Optimizar la fijación estratégica de prioridades de inversión pública y elaborar una cartera (banco) de proyectos de gran calidad ordenados por prioridad.  Para esto, es importante formular una estrategia nacional de inversión centrada en una visión nacional y objetivos estratégicos amplios, y elaborar una cartera de grandes proyectos y de alta calidad ordenados según las prioridades. Como lo recalca un estudio reciente del FMI, también es importante mejorar la transparencia de la selección y evaluación de los proyectos.

Mejorar la coordinación entre el gobierno federal y los gobiernos subnacionales en cuanto a la planificación de la inversión y el examen de los mecanismos de financiamiento  Esto significa encontrar un mejor equilibrio entre la necesidad de supervisión federal y la transferencia de más responsabilidades a los gobiernos subnacionales. También es importante crear capacidad subnacional en gestión de la inversión pública y reducir la fragmentación del financiamiento federal, así como lanzar una iniciativa programática piloto de transferencias para proyectos de infraestructura social en uno o dos estados de gran capacidad.

Afianzar y uniformar los procedimientos de preparación, evaluación y selección de proyectos y codificarlos legislativamente.  El gobierno debería establecer pautas centrales para uniformar los procesos de evaluación de proyectos a fin de aplicarlos a todas las inversiones de capital.

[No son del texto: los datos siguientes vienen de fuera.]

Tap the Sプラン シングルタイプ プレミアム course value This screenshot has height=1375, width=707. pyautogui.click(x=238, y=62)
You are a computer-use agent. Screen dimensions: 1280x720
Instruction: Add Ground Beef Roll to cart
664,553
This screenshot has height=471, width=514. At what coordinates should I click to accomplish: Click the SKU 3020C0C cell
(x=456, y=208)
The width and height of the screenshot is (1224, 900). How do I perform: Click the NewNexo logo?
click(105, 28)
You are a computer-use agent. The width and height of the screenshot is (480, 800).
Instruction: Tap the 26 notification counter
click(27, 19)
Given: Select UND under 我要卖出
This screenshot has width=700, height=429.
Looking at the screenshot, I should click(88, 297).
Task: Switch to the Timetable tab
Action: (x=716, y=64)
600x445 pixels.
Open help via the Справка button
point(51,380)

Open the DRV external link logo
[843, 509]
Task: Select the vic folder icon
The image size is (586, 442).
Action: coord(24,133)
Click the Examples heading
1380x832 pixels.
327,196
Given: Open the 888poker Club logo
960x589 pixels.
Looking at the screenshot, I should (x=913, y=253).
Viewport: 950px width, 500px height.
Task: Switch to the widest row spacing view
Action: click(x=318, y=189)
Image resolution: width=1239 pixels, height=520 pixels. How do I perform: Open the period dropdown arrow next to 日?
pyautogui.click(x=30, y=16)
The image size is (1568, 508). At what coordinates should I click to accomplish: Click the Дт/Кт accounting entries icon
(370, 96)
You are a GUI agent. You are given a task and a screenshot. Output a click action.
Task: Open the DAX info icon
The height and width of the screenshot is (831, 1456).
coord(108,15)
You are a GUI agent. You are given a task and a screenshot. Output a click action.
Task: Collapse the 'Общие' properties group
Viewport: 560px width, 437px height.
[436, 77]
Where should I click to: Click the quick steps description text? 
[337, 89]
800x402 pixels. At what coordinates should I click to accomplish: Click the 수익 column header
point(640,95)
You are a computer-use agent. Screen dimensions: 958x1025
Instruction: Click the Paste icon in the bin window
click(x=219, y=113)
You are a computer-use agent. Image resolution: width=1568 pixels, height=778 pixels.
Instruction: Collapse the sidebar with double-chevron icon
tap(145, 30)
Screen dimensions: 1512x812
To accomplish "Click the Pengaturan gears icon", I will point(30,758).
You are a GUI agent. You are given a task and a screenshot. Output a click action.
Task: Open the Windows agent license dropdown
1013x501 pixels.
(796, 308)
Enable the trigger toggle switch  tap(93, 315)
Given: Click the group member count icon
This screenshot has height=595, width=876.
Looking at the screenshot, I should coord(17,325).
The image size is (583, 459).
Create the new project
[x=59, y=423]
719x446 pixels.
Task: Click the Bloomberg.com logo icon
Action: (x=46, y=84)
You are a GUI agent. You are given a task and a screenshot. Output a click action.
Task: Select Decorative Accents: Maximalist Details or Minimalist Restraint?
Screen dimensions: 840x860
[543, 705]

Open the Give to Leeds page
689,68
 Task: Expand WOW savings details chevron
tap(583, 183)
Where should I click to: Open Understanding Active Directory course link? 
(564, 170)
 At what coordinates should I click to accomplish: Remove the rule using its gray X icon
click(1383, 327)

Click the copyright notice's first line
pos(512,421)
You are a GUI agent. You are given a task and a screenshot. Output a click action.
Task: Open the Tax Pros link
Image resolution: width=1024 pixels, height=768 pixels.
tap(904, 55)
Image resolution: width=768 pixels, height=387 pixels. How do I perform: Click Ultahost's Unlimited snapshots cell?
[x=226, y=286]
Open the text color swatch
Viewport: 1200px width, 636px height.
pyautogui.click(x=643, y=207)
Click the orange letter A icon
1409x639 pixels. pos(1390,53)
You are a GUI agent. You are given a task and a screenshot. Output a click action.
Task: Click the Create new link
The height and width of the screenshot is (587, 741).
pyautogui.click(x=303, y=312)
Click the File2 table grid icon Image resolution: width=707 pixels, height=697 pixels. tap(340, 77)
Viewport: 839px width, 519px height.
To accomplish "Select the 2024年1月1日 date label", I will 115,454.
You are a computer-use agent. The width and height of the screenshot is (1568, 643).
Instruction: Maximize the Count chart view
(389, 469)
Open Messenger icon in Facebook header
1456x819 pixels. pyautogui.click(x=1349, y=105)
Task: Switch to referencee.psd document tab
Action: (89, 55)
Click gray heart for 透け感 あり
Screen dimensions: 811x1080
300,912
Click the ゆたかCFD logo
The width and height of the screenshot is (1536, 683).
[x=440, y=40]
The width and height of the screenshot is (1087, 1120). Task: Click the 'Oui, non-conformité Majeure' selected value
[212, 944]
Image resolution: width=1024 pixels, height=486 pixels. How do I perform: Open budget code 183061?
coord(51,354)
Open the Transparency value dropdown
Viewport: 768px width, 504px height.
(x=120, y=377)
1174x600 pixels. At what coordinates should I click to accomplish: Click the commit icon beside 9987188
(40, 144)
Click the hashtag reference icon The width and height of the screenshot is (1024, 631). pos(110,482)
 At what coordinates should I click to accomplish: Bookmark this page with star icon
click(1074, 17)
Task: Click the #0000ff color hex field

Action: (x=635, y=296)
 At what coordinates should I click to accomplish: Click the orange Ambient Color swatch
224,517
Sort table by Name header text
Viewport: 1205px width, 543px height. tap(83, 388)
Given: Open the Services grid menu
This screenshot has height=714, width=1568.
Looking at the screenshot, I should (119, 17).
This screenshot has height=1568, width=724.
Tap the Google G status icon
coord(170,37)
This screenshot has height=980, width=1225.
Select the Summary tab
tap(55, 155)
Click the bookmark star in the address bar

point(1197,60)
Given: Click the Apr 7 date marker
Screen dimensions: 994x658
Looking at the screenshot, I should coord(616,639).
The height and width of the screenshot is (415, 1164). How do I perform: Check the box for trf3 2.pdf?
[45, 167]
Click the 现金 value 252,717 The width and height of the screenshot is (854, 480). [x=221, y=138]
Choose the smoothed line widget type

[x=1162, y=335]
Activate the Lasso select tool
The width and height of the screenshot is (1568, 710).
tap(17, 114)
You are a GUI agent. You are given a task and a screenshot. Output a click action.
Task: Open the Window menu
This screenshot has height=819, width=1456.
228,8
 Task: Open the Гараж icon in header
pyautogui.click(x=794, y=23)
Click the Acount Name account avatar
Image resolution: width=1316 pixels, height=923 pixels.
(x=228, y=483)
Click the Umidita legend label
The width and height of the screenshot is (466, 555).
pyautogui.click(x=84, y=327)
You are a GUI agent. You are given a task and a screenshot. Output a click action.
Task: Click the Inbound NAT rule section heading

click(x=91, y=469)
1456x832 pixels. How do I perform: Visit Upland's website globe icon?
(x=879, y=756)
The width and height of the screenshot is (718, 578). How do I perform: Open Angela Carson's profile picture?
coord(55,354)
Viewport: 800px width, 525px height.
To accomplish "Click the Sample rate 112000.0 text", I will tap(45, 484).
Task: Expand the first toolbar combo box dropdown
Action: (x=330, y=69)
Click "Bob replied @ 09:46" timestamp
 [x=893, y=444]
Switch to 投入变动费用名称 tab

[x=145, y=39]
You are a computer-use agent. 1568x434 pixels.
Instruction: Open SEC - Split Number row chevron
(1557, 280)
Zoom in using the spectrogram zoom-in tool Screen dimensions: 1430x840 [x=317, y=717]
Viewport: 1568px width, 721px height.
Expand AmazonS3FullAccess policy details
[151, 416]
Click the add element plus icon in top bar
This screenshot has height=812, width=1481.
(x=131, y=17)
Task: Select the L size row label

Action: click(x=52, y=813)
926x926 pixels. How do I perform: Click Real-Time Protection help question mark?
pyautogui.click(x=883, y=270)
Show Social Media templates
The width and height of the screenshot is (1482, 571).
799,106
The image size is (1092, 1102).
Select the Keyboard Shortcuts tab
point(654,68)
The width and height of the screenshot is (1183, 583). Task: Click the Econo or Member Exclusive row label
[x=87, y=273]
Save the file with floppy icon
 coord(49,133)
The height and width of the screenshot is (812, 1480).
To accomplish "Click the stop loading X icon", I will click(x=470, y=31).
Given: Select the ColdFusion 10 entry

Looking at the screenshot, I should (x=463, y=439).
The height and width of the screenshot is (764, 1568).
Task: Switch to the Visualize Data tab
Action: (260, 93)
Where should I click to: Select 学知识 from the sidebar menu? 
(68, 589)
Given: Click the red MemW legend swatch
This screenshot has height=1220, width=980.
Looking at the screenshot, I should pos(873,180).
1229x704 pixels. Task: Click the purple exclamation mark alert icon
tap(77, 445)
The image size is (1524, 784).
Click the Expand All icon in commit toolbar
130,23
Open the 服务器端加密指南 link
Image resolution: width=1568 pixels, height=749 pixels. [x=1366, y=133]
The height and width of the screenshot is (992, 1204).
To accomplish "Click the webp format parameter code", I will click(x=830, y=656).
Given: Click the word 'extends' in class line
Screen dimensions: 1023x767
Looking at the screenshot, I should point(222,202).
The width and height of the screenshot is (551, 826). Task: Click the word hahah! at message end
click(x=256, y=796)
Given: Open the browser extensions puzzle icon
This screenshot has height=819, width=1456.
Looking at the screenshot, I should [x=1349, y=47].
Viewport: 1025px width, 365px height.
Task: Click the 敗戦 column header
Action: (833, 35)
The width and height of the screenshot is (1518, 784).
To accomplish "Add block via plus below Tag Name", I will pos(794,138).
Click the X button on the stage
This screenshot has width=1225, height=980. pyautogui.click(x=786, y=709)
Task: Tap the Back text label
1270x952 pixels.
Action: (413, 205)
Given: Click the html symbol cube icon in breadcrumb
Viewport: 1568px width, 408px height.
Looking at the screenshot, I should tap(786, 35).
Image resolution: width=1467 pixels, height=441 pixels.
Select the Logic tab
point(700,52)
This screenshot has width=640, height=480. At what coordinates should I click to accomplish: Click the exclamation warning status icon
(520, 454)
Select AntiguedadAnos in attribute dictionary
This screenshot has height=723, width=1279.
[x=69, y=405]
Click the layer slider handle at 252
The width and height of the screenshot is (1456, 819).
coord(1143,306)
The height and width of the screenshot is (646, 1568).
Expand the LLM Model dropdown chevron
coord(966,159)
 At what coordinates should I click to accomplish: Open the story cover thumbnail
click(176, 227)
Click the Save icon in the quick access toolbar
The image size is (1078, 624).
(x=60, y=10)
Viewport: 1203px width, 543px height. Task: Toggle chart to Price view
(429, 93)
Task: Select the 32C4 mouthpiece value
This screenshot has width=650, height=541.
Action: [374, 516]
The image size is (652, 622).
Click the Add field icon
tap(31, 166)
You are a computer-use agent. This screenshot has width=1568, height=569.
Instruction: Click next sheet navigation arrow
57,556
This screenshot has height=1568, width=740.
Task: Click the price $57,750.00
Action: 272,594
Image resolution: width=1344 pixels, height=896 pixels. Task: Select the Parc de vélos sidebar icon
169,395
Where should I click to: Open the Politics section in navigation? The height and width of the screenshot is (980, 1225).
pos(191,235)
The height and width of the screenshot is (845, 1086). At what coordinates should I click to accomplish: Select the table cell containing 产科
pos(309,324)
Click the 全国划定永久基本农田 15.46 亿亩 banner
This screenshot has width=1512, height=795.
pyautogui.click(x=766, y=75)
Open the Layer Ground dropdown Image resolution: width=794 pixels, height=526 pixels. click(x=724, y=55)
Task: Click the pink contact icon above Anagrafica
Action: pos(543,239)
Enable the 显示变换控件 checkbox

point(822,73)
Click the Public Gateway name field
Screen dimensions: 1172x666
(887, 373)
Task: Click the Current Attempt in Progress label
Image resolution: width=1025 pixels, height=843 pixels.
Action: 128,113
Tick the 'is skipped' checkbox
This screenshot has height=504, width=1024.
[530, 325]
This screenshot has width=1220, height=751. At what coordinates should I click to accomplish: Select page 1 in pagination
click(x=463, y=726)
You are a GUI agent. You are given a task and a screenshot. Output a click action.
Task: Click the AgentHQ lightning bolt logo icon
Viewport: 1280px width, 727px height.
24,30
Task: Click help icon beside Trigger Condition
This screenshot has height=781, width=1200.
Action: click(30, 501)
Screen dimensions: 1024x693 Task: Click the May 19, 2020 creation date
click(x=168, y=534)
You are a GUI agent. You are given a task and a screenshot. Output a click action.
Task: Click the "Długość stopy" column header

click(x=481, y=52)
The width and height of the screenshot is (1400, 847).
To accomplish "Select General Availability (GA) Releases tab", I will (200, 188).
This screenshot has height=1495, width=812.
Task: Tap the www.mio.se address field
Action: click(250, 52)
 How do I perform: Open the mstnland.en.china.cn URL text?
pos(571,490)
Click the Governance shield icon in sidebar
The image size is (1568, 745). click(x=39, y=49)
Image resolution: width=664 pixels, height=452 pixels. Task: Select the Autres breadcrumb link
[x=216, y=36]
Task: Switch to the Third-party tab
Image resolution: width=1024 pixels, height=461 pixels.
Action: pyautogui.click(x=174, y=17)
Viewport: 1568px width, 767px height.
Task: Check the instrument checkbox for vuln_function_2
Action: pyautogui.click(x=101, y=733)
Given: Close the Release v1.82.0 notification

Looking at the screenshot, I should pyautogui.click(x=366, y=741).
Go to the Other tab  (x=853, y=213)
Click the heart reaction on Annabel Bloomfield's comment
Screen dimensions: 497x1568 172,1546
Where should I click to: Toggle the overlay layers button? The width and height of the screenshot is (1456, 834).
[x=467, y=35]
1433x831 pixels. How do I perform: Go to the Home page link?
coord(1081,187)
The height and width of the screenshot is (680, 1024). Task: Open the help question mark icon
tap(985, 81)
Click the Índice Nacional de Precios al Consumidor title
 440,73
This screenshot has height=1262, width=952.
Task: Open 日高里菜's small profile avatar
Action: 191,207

Potenciar las capacidades de gestión de proyectos y la rendición de cuentas.  El gobierno se beneficiaría al preparar un decreto público que asigne responsabilidad por la gestión de los proyectos de inversión pública a determinados administradores, y al elaborar pautas exhaustivas de gestión de proyectos para todo el gobierno.

Modernizar la contratación pública y mejorar la transparencia  Es importante actualizar el marco de contratación pública para grandes proyectos eliminando las barreras a la participación extranjera, realzando los resultados competitivos y equilibrando mejor el precio y la calidad de las licitaciones. Estos cambios ayudarían a abordar prácticas de corrupción y licitaciones fraudulentas como las que sacó a la luz la investigación Lava Jato, que contribuyen significativamente a resultados deficientes de la producción de infraestructura.